- _DATASET EXTRACT_

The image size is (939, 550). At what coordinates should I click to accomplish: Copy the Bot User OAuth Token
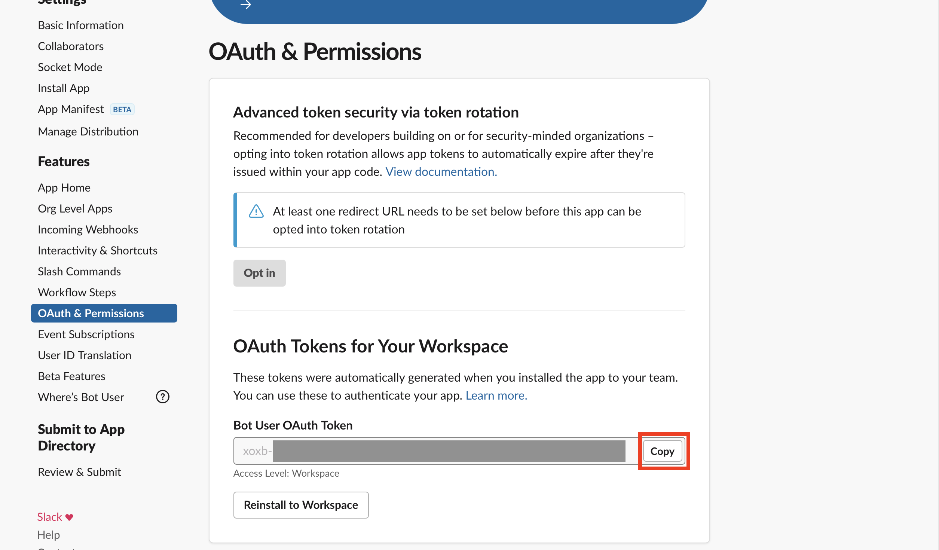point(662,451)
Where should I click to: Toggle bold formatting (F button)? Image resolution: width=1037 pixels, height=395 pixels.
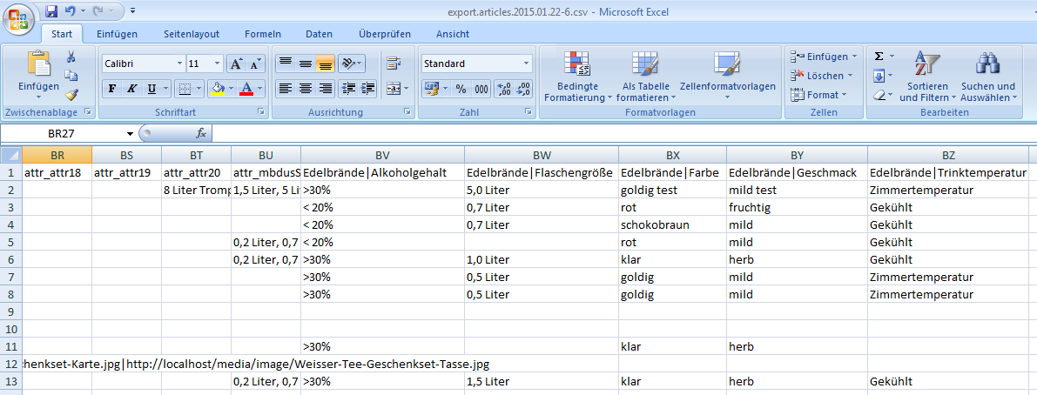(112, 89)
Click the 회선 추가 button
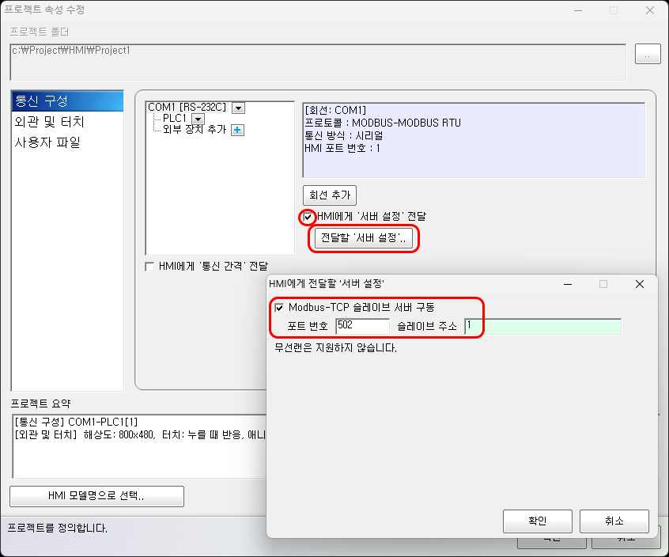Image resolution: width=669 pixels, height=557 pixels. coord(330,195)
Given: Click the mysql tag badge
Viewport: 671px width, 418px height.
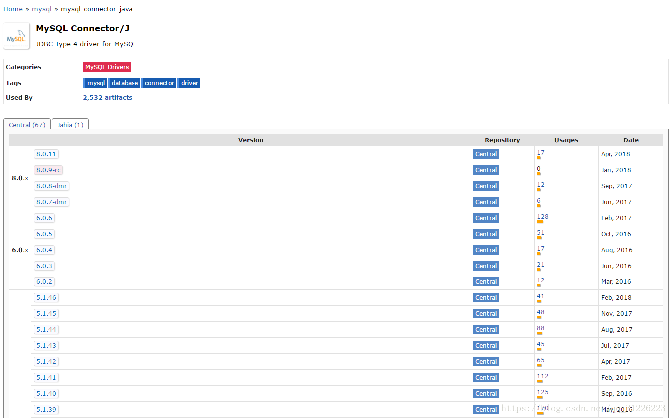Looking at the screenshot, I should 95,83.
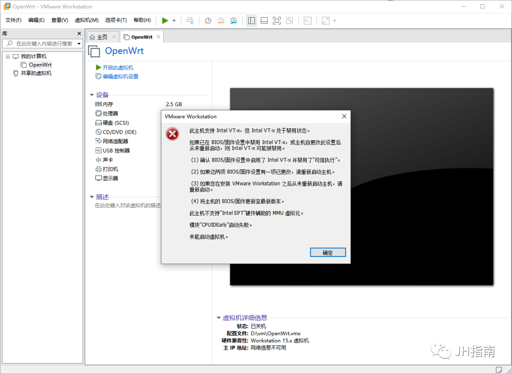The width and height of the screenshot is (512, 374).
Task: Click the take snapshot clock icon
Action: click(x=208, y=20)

* * *

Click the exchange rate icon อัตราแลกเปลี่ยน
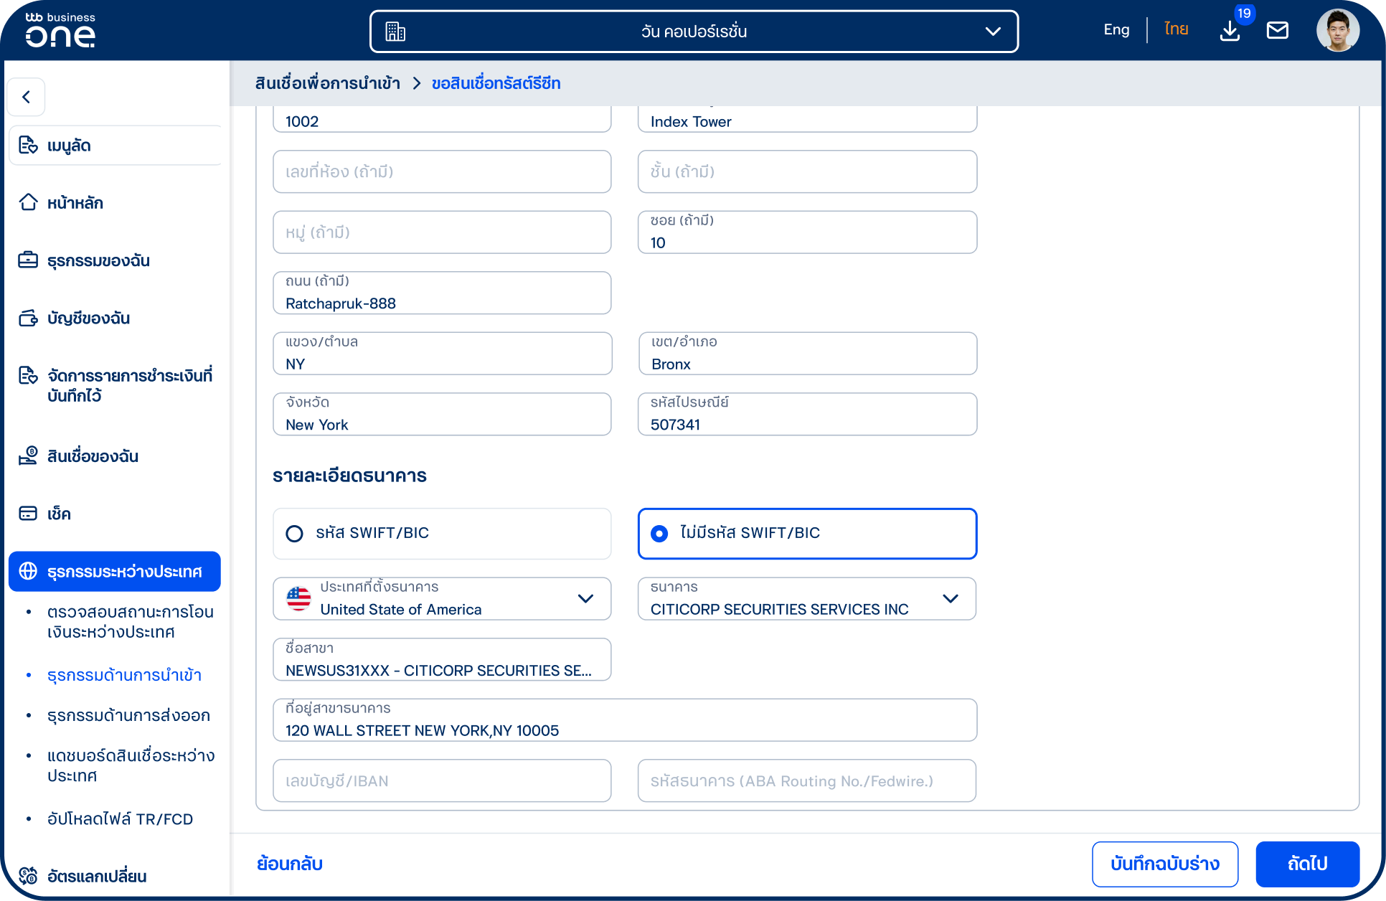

---

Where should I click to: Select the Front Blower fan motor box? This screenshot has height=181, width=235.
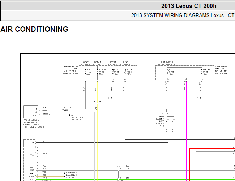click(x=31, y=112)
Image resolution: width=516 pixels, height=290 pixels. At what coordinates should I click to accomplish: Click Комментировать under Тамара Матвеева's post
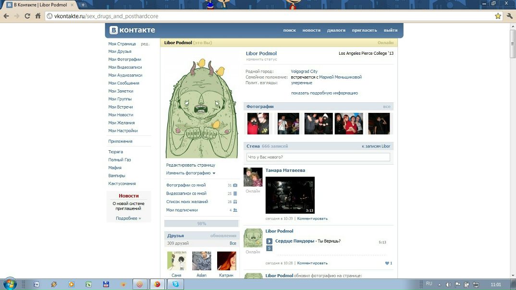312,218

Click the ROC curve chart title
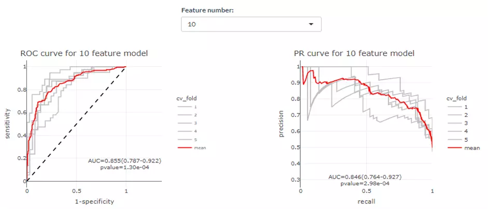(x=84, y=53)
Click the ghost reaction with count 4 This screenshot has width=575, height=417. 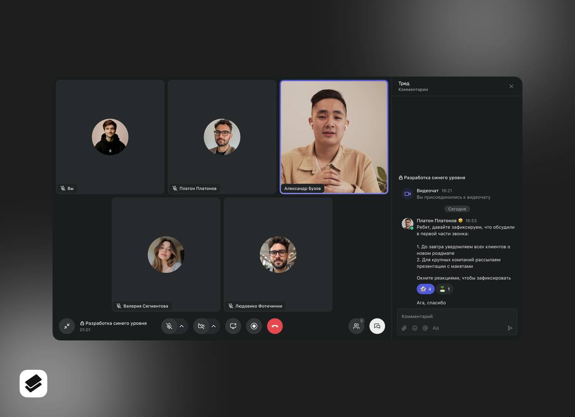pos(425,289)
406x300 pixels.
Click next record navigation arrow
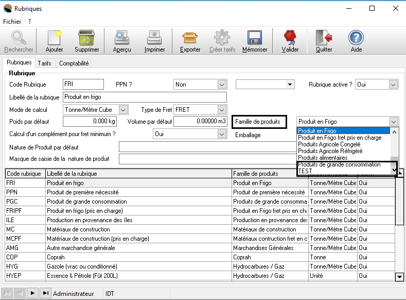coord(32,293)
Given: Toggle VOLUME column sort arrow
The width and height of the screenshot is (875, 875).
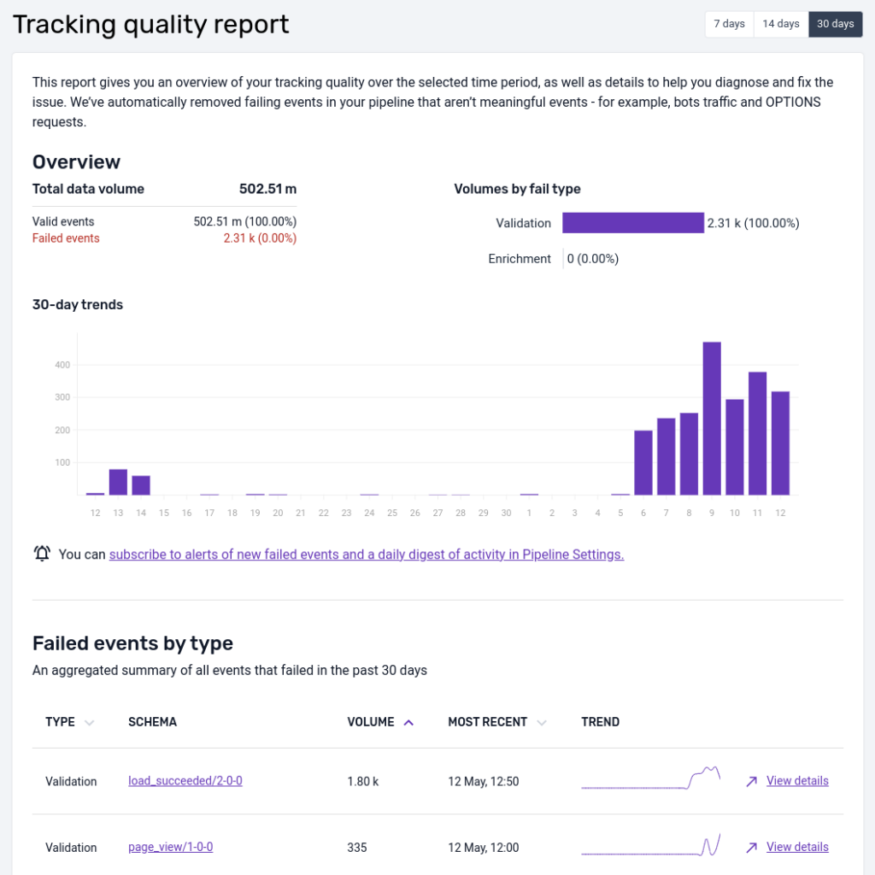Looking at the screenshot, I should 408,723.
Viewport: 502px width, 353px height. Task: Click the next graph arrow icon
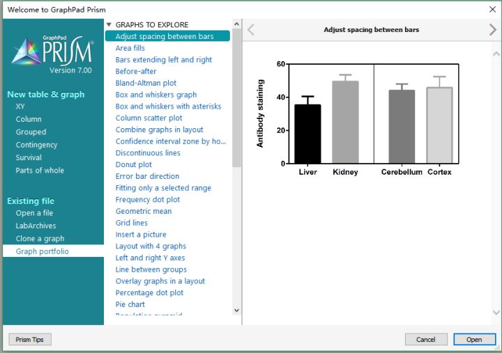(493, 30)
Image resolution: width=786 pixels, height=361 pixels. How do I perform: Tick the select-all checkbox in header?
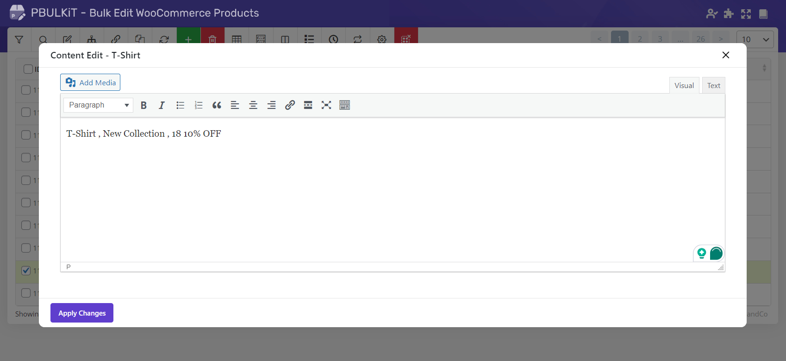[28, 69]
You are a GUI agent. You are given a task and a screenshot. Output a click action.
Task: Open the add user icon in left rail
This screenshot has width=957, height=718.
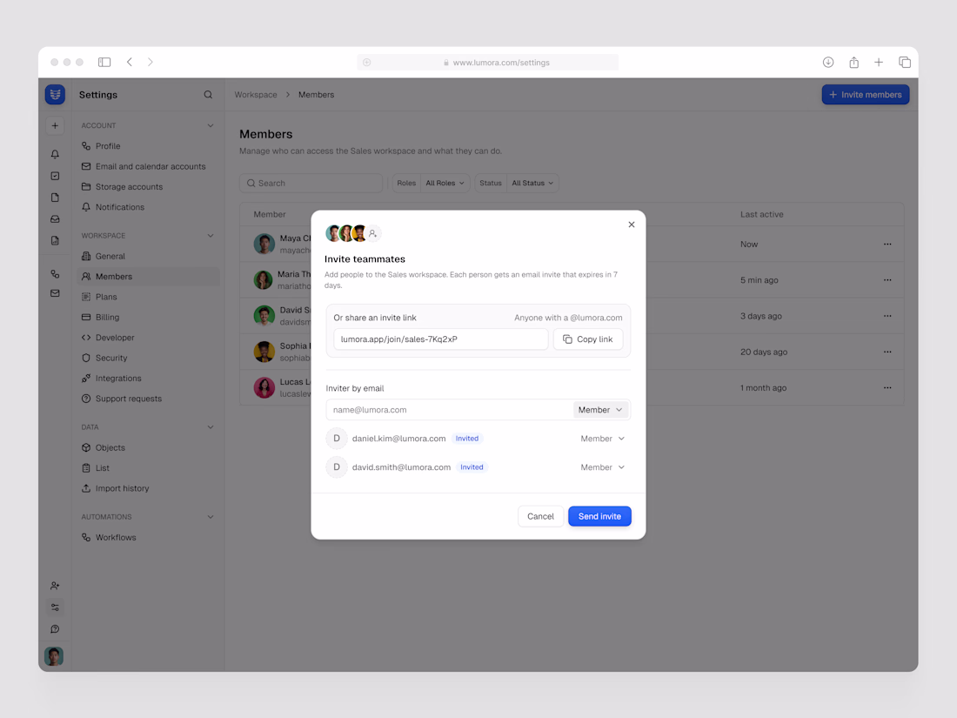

- _PROBLEM TO WORK ON_
I'd like the lines above repeated exactly, from the one that contains "Click next record navigation arrow" through the one that contains "This screenshot has width=957, height=718.", with no pictures.

- _ANSWER FOR THIS EXERCISE_
Click next record navigation arrow
coord(32,293)
Given: Toggle VOLUME column sort arrow
The width and height of the screenshot is (875, 875).
Looking at the screenshot, I should 408,723.
Viewport: 502px width, 353px height. Task: Click the next graph arrow icon
(493, 30)
Image resolution: width=786 pixels, height=361 pixels. How do I perform: Tick the select-all checkbox in header?
[28, 69]
You are a GUI agent. You are given a task and a screenshot. Output a click action.
Task: Open the add user icon in left rail
This screenshot has width=957, height=718.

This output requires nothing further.